_Assignment_.
Type out the lines below exactly, pictures excluded.

>>>>

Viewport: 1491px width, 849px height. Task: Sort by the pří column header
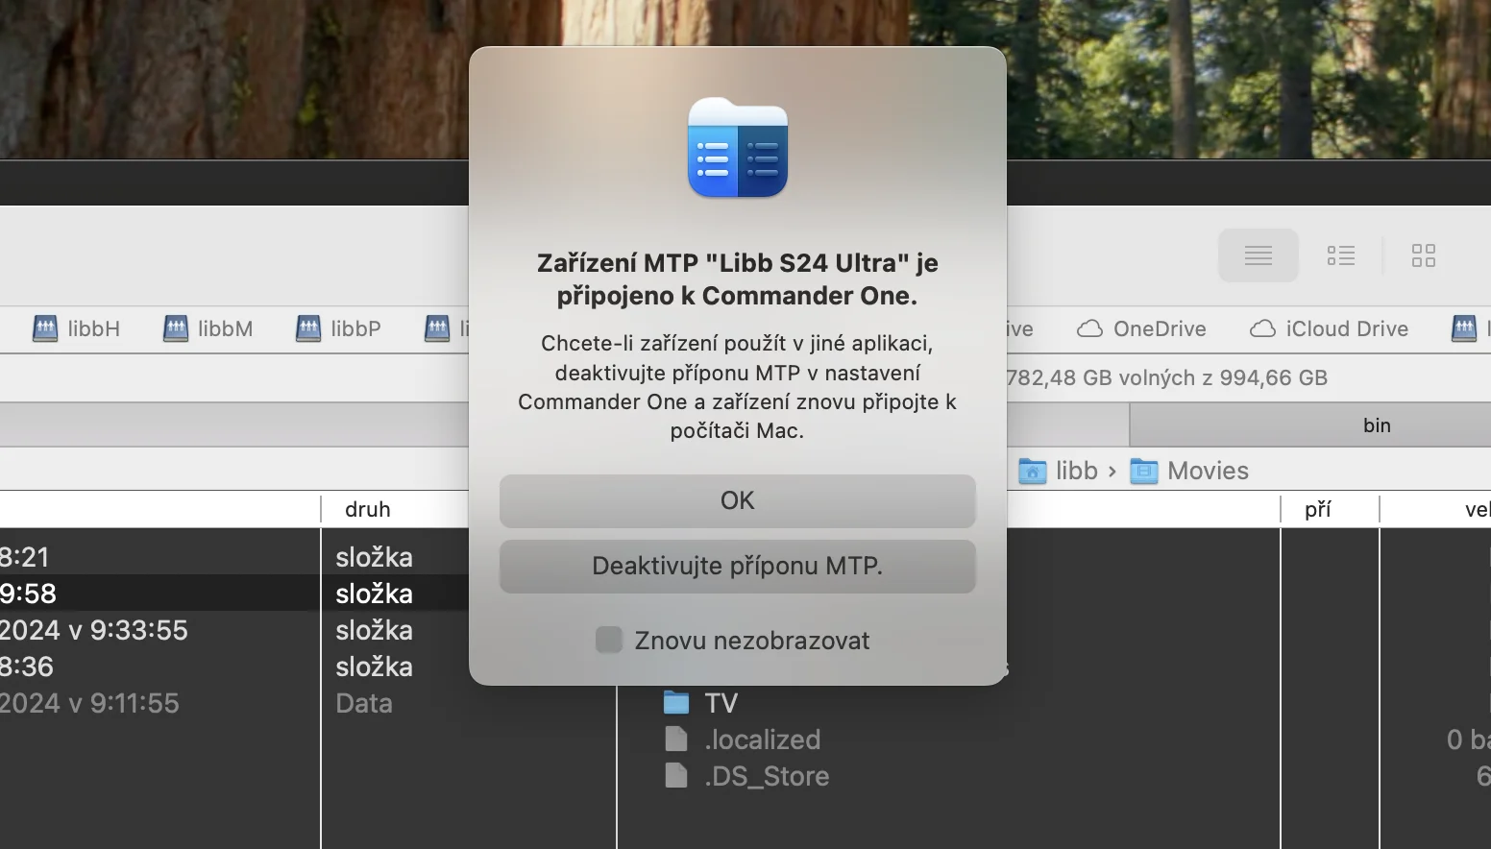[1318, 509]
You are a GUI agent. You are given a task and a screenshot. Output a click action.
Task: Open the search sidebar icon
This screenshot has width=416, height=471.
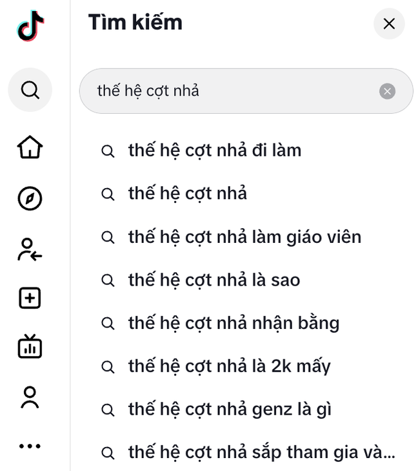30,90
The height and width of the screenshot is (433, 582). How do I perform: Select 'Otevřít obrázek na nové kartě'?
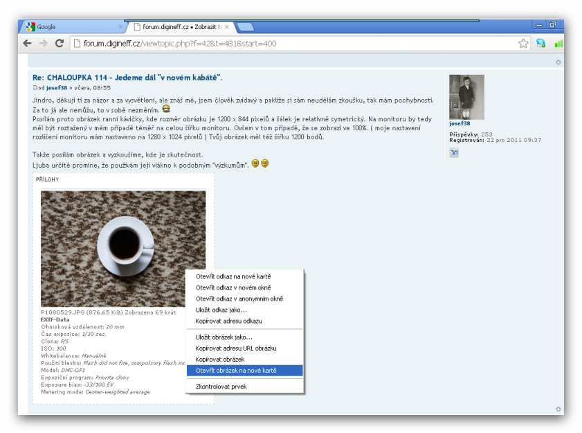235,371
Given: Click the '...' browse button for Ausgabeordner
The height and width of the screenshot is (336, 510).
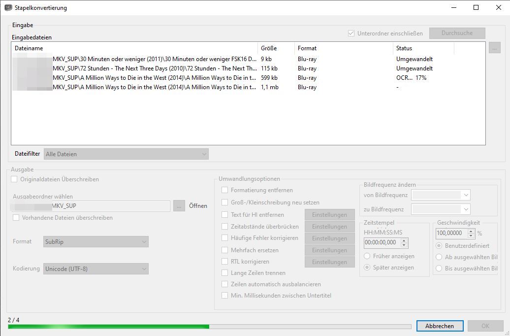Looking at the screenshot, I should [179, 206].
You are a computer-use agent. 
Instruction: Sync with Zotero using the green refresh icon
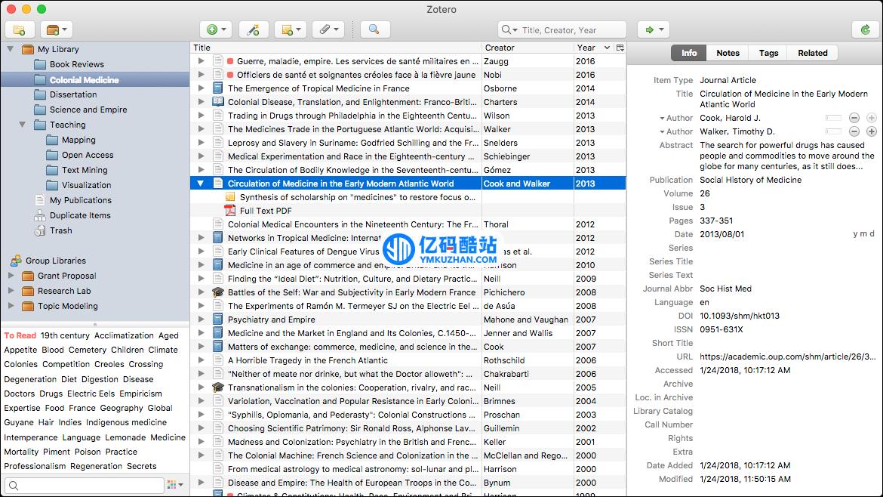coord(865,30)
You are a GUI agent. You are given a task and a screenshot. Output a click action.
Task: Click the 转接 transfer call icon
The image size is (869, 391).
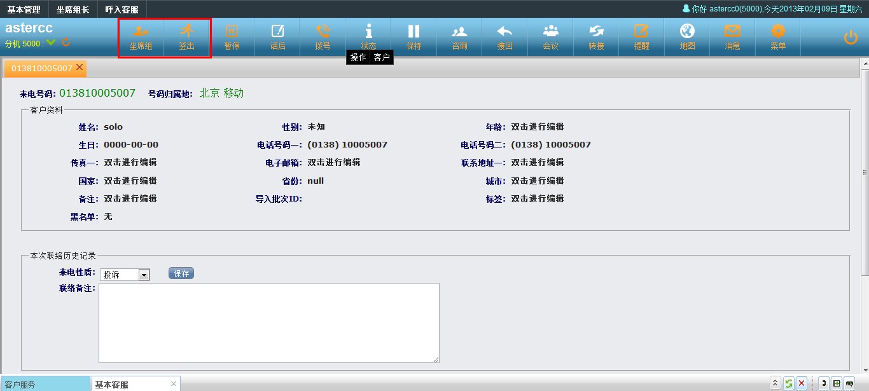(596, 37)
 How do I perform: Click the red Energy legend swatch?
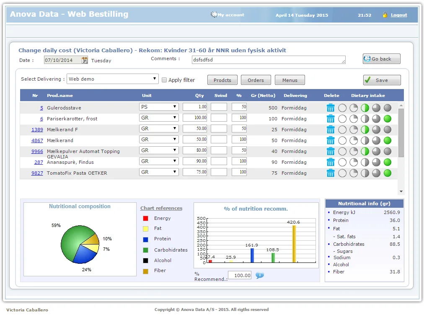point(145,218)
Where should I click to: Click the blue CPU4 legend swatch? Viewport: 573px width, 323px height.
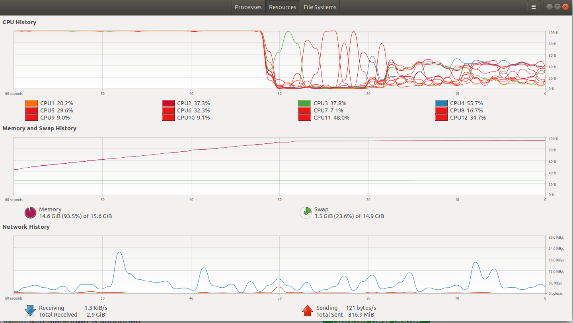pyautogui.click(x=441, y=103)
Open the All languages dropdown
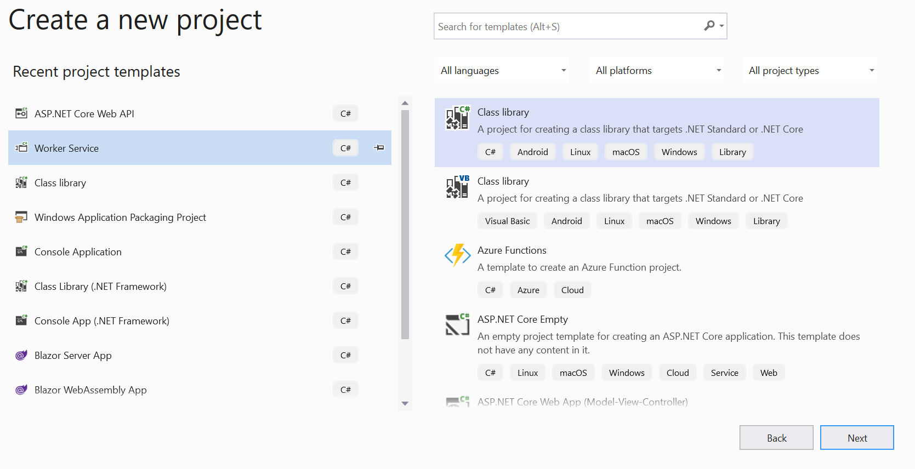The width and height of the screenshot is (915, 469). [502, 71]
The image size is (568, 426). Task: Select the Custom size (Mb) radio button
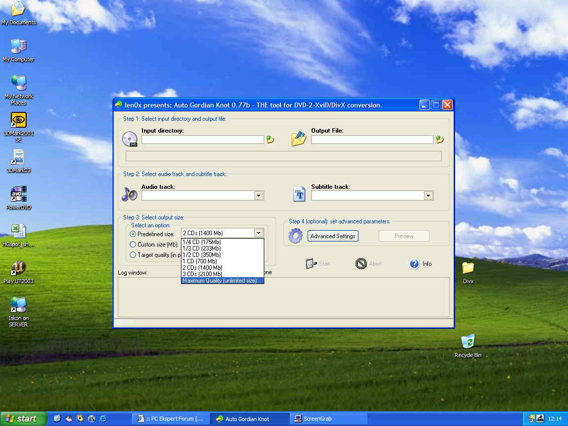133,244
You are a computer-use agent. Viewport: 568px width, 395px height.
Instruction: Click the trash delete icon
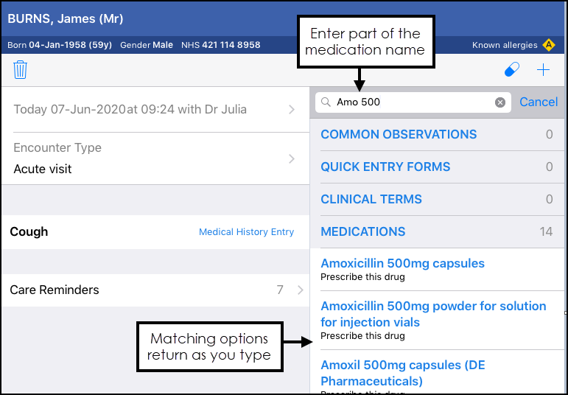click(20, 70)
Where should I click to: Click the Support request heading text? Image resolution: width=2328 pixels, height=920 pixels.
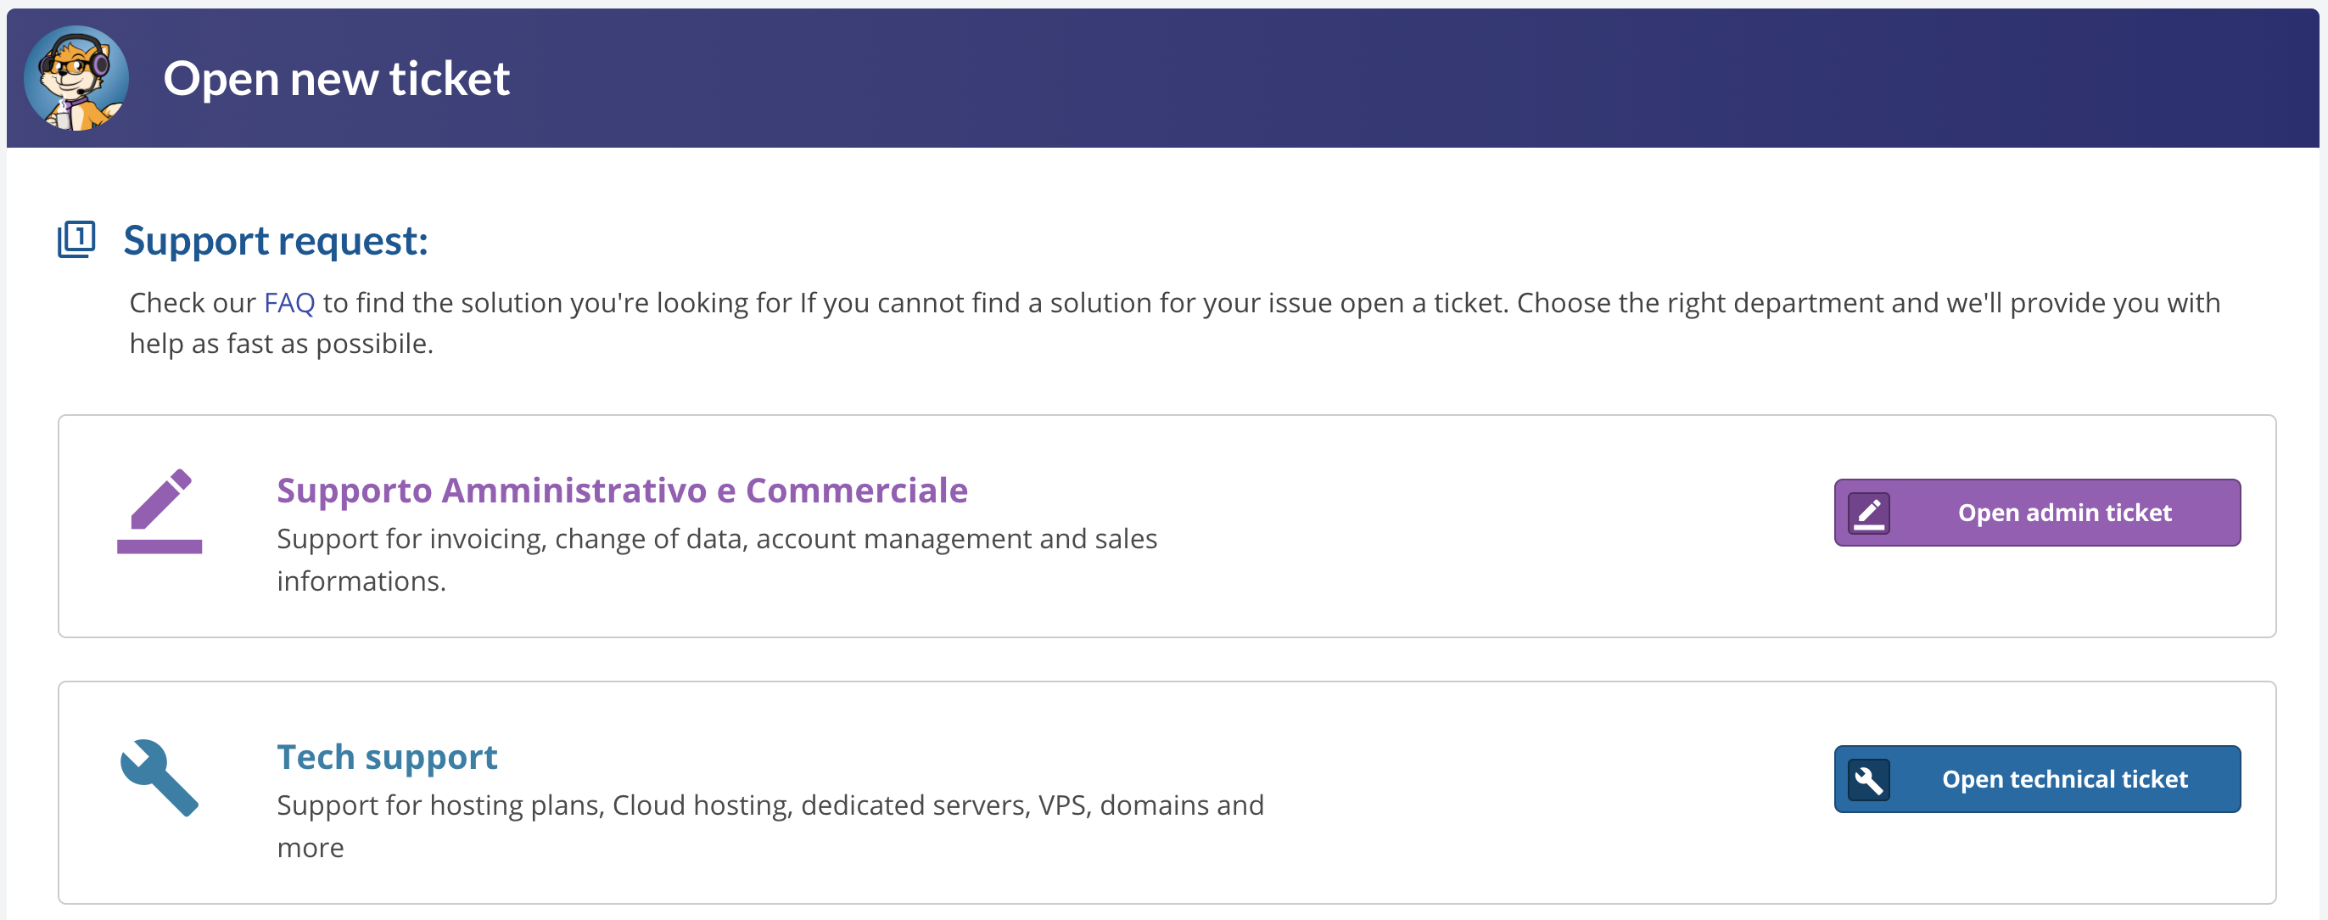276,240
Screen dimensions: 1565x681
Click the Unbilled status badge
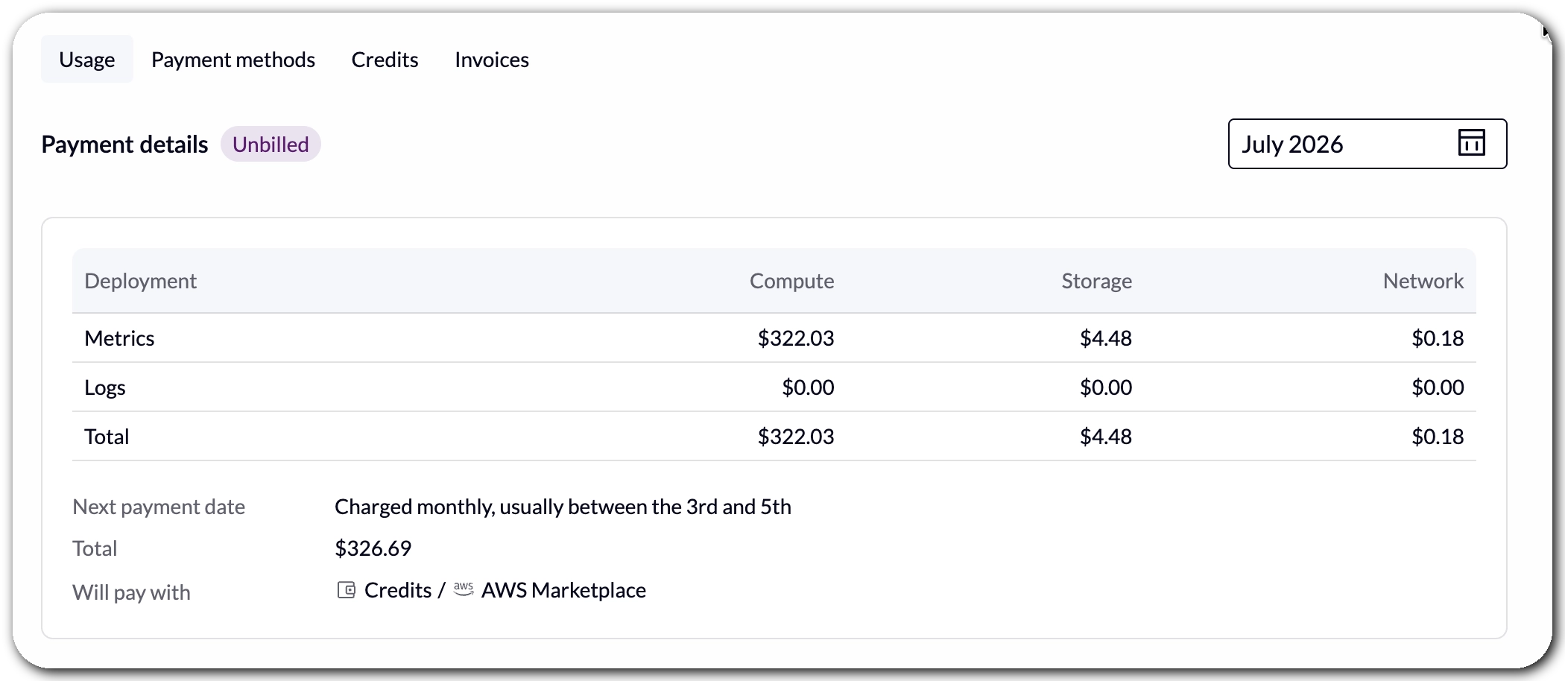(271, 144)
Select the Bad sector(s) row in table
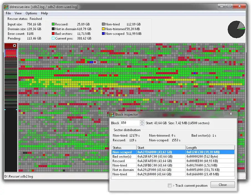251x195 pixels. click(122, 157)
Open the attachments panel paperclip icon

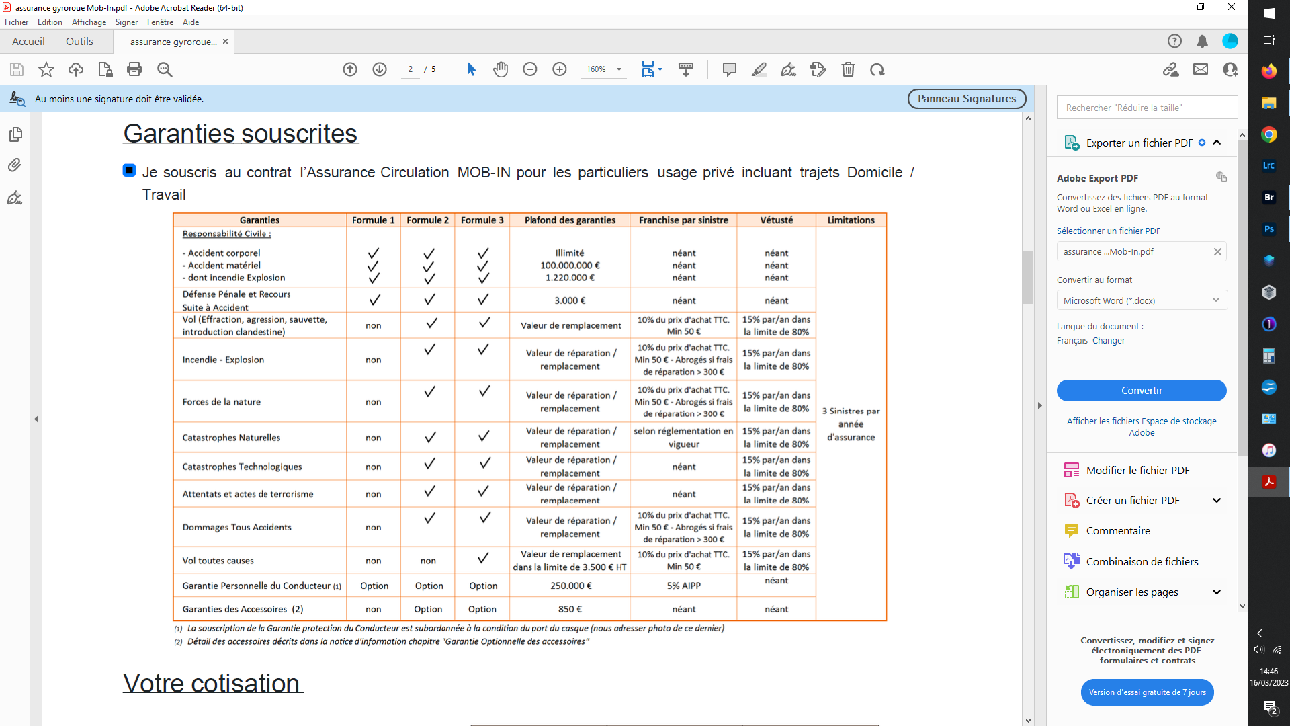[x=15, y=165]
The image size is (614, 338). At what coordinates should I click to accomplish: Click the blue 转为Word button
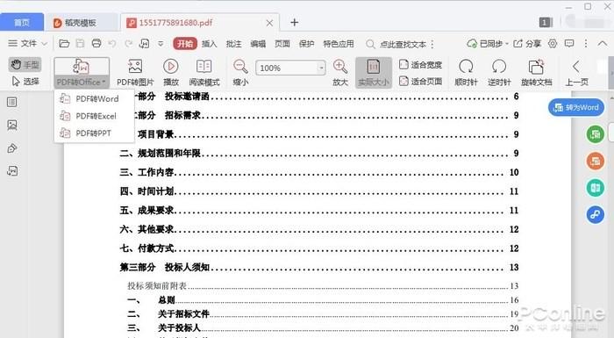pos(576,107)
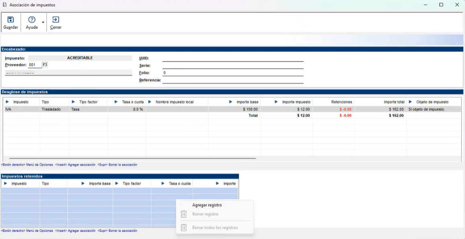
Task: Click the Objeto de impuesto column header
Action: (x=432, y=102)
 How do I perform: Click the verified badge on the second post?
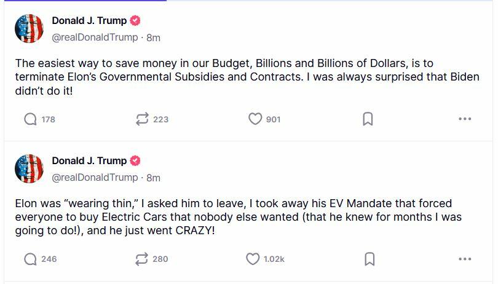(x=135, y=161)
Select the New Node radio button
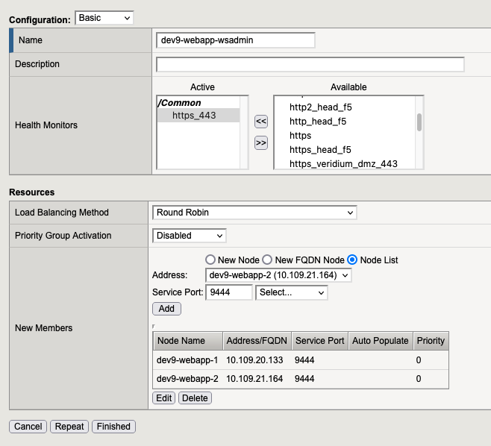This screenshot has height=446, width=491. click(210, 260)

<<<<

_Response area_.
Viewport: 1491px width, 849px height. Task: Sort by the pří column header
[1318, 509]
You are a GUI agent. You are given a task and a screenshot. Output a click action.
Task: Open the search sidebar icon
This screenshot has width=416, height=471.
30,90
The height and width of the screenshot is (433, 582). How do I perform: Select 'Otevřít obrázek na nové kartě'?
235,371
Given: Click the '...' browse button for Ausgabeordner
The height and width of the screenshot is (336, 510).
Looking at the screenshot, I should [179, 206].
You are a computer-use agent. 
Instruction: Sync with Zotero using the green refresh icon
coord(865,30)
You are a GUI agent. You are given a task and a screenshot. Output a click action.
Task: Click the 转接 transfer call icon
The image size is (869, 391).
(596, 37)
 How do I perform: Click the red Energy legend swatch?
point(145,218)
Where should I click to: Click the blue CPU4 legend swatch? Viewport: 573px width, 323px height.
pyautogui.click(x=441, y=103)
Open the All languages dropdown
The width and height of the screenshot is (915, 469). [502, 71]
The image size is (568, 426). Task: Select the Custom size (Mb) radio button
133,244
You are a computer-use agent. Viewport: 568px width, 395px height.
Instruction: Click the trash delete icon
click(20, 70)
Where should I click to: Click the Support request heading text? Image resolution: width=2328 pixels, height=920 pixels.
276,240
Screen dimensions: 1565x681
Click the Unbilled status badge
(271, 144)
Select the Bad sector(s) row in table
251x195 pixels. click(122, 157)
Open the attachments panel paperclip icon

[x=15, y=165]
The image size is (614, 338). At what coordinates should I click to accomplish: Click the blue 转为Word button
pos(576,107)
Task: Click the Objeto de impuesto column header
Action: (x=432, y=102)
 How do I perform: Click the verified badge on the second post?
(x=135, y=161)
Select the New Node radio button
This screenshot has height=446, width=491. click(210, 260)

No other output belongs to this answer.